Usually sexual addiction is marked by self-focused involvement with pornography, self-stimulation, or promiscuity. If you have reasons to think these exist, express your concern—at a time when foreplay isn't in process!—and ask him directly about his sexual practices.
It's important to let him know how you're feeling about sex. It would be better for you to negotiate frequency of intercourse than for you to become bitter about his advances.
She reads trashy novels
Q. My wife loves to read romance novels. Then she compares me to the men in those books. She makes comments about how unromantic I am or about how she wishes I'd do things like they do. Those men are fictional! How am I supposed to compete?
A. In unfulfilled relationships, spouses may turn to outside sources for "fulfillment." Stereotypically, men turn to pornography; women turn to romance novels or chat rooms. In both cases the substitutes are a way of avoiding real intimacy. Tell her about the loneliness and desire for intimacy you're experiencing. Let her know you're willing to change.
While she may be clinging to unrealistic expectations about romance—you're probably never going to need to rescue her from a band of pirates!—she is crying out to you for something she feels she isn't getting. Why not listen to what's behind the statements the next time she makes a comment? Tell her you'd like to be more romantic and fulfill her desires, but you need some help. Ask her to tell you how she'd like to be romanced. What would make her feel beautiful and loved? Then do your best to put at least one or two of those things into practice.
Make this a challenge and give those fictional guys some competition! It may be that you haven't learned to sweep a damsel off her feet. See if you can discover their secrets. Try to surprise her with soft music, candlelight, and "sweet nothings" whispered in her ear. Don't just walk away while she gets her thrills from some paperback book.
Make-up sex
Q. Every time my husband and I argue, he tries to initiate sex—as though making love will make our anger magically disappear. Why would he think that? And how can I get him to deal with the real issue at hand instead of jumping into bed for "make-up" sex?

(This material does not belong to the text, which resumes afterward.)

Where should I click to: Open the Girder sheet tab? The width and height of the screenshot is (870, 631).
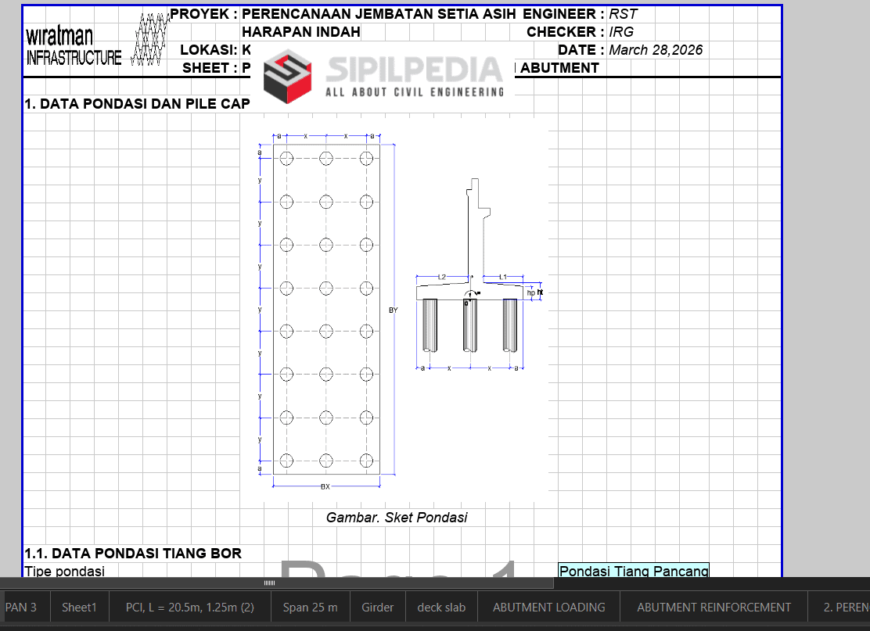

A. Aren't men screwy? They're so ignorant about how a woman is wired and so compartmentalized about sexual pleasure that many really do believe a tumble in the hay is just the ticket for conflict resolution. It works for them. A good ejaculation and their epinephrine and endorphins mellow them out. The anger and unhappiness of a few minutes ago are erased. They may be absolutely dumbfounded that their mate is still upset.

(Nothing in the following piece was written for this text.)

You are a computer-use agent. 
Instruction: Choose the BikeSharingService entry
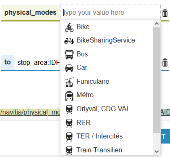click(x=106, y=40)
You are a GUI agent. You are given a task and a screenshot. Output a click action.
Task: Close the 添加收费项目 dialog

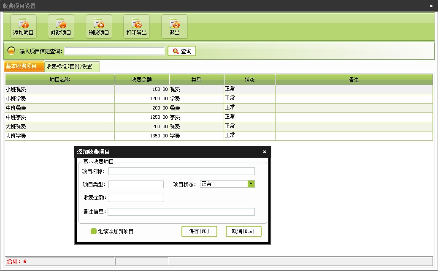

Hopefully, with a lot of good communication, your husband can begin to understand you. Sometimes it helps to read together a good book about men and women such as Men Are from Mars, Women Are from Venus or talk to another couple about this pattern.

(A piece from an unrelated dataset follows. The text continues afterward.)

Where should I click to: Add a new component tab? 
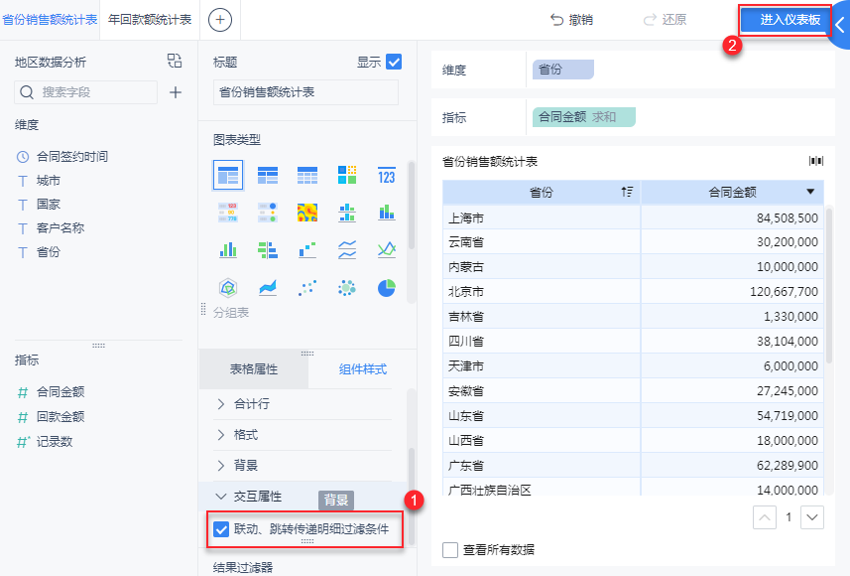[x=220, y=19]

The timing is crucial when talking to your spouse. Don't try this in the heat of a disagreement. Find a time when you're feeling pleasant and relatively stress free. You might begin by telling him there's something you can't figure out and need his help. Then share how important it is for your sexual arousal to have good amorous feelings and that stress or anger or even distractions by the kids really make it difficult for you to switch gears. If there's something he can't do when he's anxious or uptight—if his golf game suffers, for instance—use that to make your point. Take it from there to discuss your sexual responsiveness.
Melissa and Louis McBurney, M.D., marriage therapists and co-founders of Marble Retreat in Marble, Colorado, are authors of Real Questions, Real Answers About Sex (Zondervan).